GroupBy & Partition

Tafra provides SQL-style aggregation, transformation, and partitioning operations. The key distinction:

group_by reduces: one output row per unique group, applying aggregation functions.
partition splits: returns all original rows grouped into sub-Tafras with no aggregation -- designed for parallel dispatch.

group_by

group_by() aggregates data by unique values in one or more columns, producing one row per group. This is analogous to SQL GROUP BY, not pandas.DataFrame.groupby().

Basic usage

The aggregation dict maps output column names to either:

A function (applied to the column with the same name): {'col': fn}
A tuple of (function, source_column): {'new_col': (fn, 'source_col')}

import numpy as np
from tafra import Tafra

t = Tafra({
    'region': np.array(['east', 'east', 'west', 'west', 'west']),
    'product': np.array(['A', 'B', 'A', 'A', 'B']),
    'sales': np.array([100, 200, 150, 175, 250]),
    'cost': np.array([50, 120, 80, 90, 130]),
})

# Group by region, sum sales, and mean cost
result = t.group_by(
    ['region'],
    {
        'sales': np.sum,
        'cost': np.mean,
    },
)

Output

region   sales   cost
'east'   300     85.0
'west'   575     100.0

Renaming output columns

Use the (function, source_column) tuple form to create new column names:

result = t.group_by(
    ['region'],
    {
        'total_sales': (np.sum, 'sales'),
        'avg_cost': (np.mean, 'cost'),
        'n_rows': (len, 'sales'),
    },
)

Multiple group columns

result = t.group_by(
    ['region', 'product'],
    {
        'total_sales': (np.sum, 'sales'),
    },
)

One row per unique (region, product) combination.
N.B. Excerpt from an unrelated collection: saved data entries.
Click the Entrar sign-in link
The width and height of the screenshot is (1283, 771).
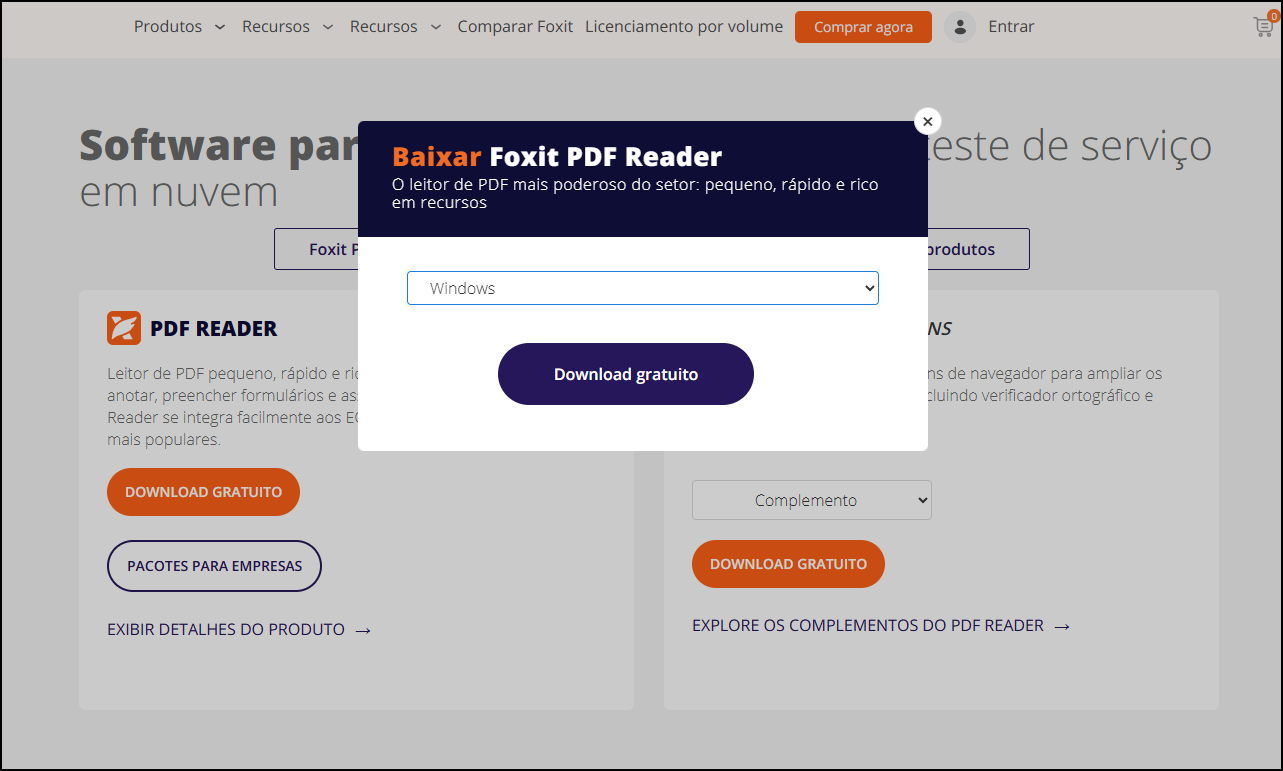coord(1011,27)
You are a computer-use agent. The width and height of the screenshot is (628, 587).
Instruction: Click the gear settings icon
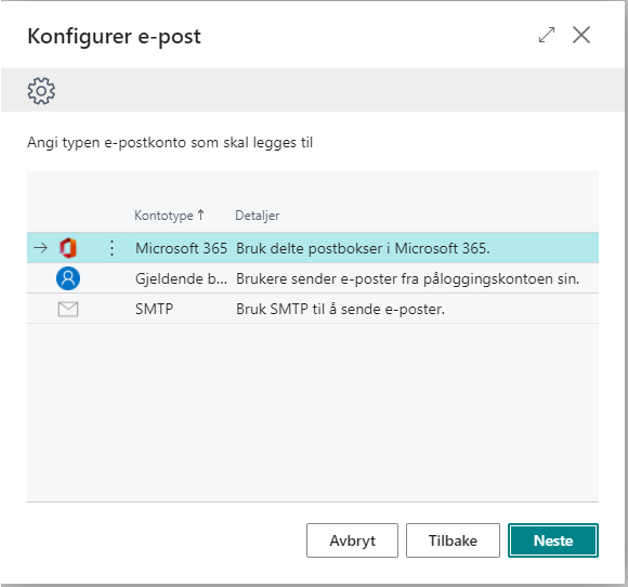click(41, 92)
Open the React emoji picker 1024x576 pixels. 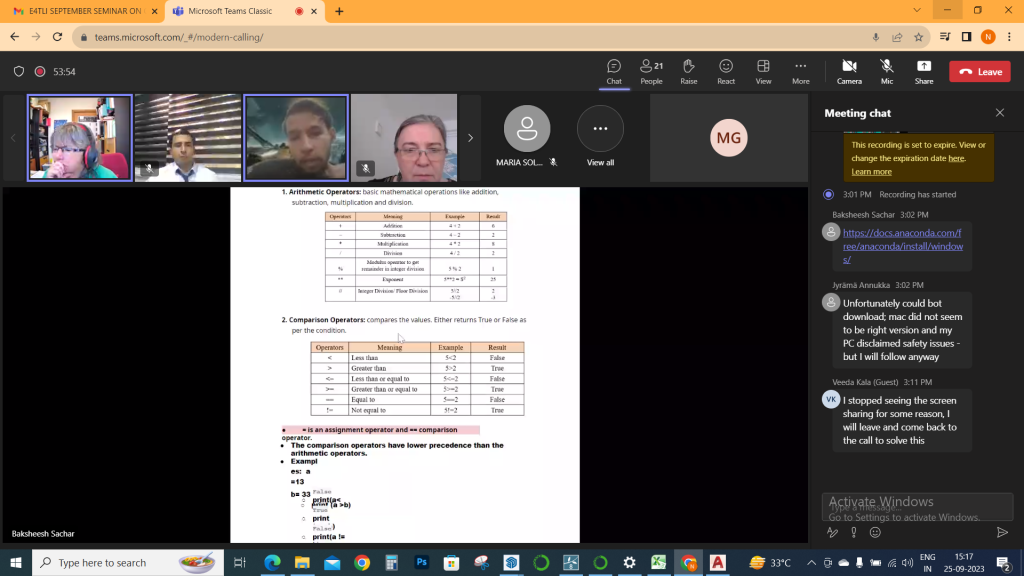pos(725,71)
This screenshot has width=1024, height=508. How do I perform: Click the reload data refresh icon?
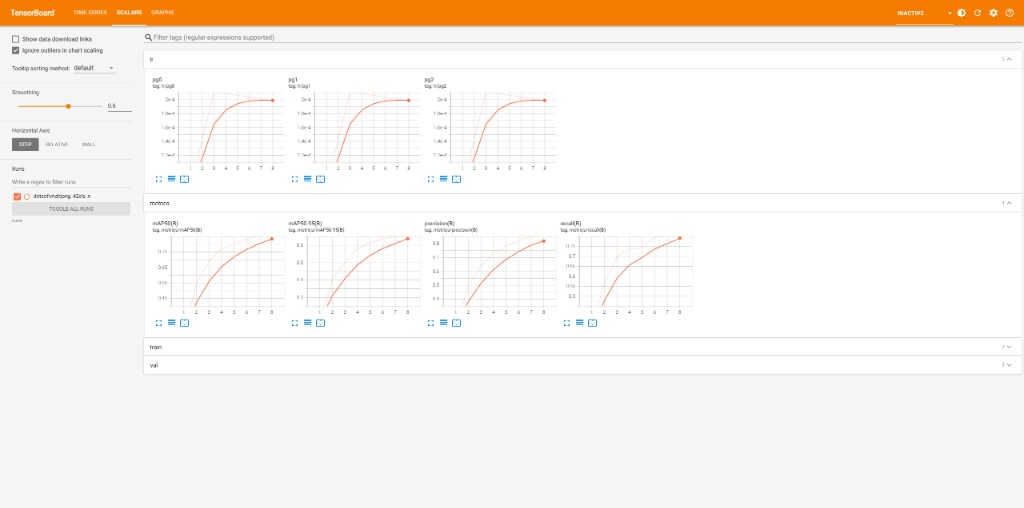[977, 13]
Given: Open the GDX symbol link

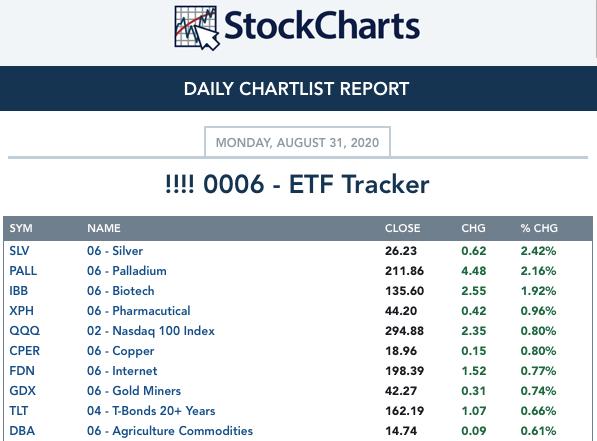Looking at the screenshot, I should (x=22, y=391).
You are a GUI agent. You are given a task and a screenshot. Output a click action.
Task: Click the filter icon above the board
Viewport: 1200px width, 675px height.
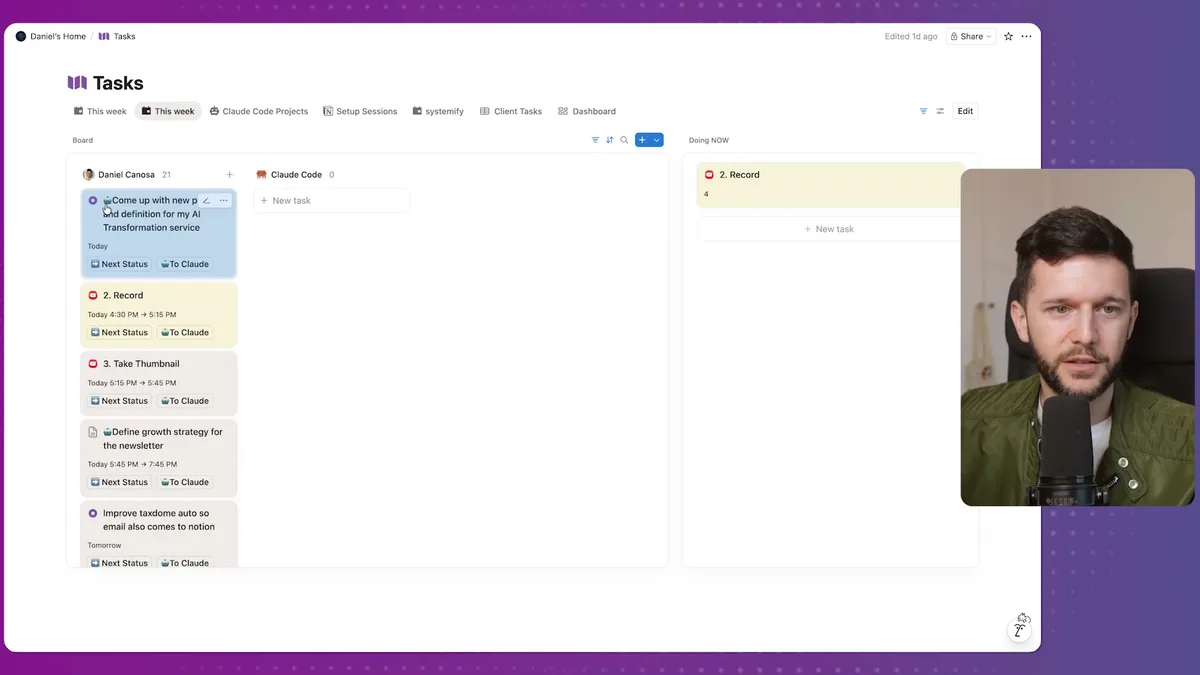[x=595, y=140]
Built-in Aggregation Functions

The following functions are recognized for the vectorized fast path (see below):

Function	Description
`np.sum` / `np.nansum`	Sum
`np.mean` / `np.nanmean`	Mean
`np.std` / `np.nanstd`	Standard deviation
`np.var` / `np.nanvar`	Variance
`np.min` / `np.nanmin` / `np.amin`	Minimum
`np.max` / `np.nanmax` / `np.amax`	Maximum
`np.median` / `np.nanmedian`	Median
`np.prod` / `np.nanprod`	Product
`np.ptp`	Peak-to-peak (max - min)
`np.any`	Logical OR
`np.all`	Logical AND
`np.count_nonzero`	Count non-zero
`len`	Count
`sum` (builtin)	Sum

Custom Aggregations

`percentile(q)`

from tafra.group import percentile

result = t.group_by(
    ['region'],
    {
        'p10_sales': (percentile(10), 'sales'),
        'p50_sales': (percentile(50), 'sales'),
        'p90_sales': (percentile(90), 'sales'),
    },
)

percentile(q) returns a callable that computes the q-th percentile (0-100). It is also registered for the vectorized fast path.

`geomean` and `harmean`

from tafra.group import geomean, harmean

result = t.group_by(
    ['region'],
    {
        'geo_sales': (geomean, 'sales'),
        'harm_sales': (harmean, 'sales'),
    },
)

Both are registered for the vectorized fast path.

Arbitrary functions

Any callable that takes an np.ndarray and returns a scalar works:

result = t.group_by(
    ['region'],
    {
        'range': (lambda x: x.max() - x.min(), 'sales'),
        'cv': (lambda x: x.std() / x.mean(), 'sales'),
    },
)

Custom lambda/functions use the standard per-group Python loop (no vectorized fast path).

Vectorized Fast Path

When all aggregation functions in a group_by call are recognized (see table above), Tafra uses a vectorized code path based on np.bincount and ufunc.reduceat instead of iterating over groups in Python. This is significantly faster for large datasets.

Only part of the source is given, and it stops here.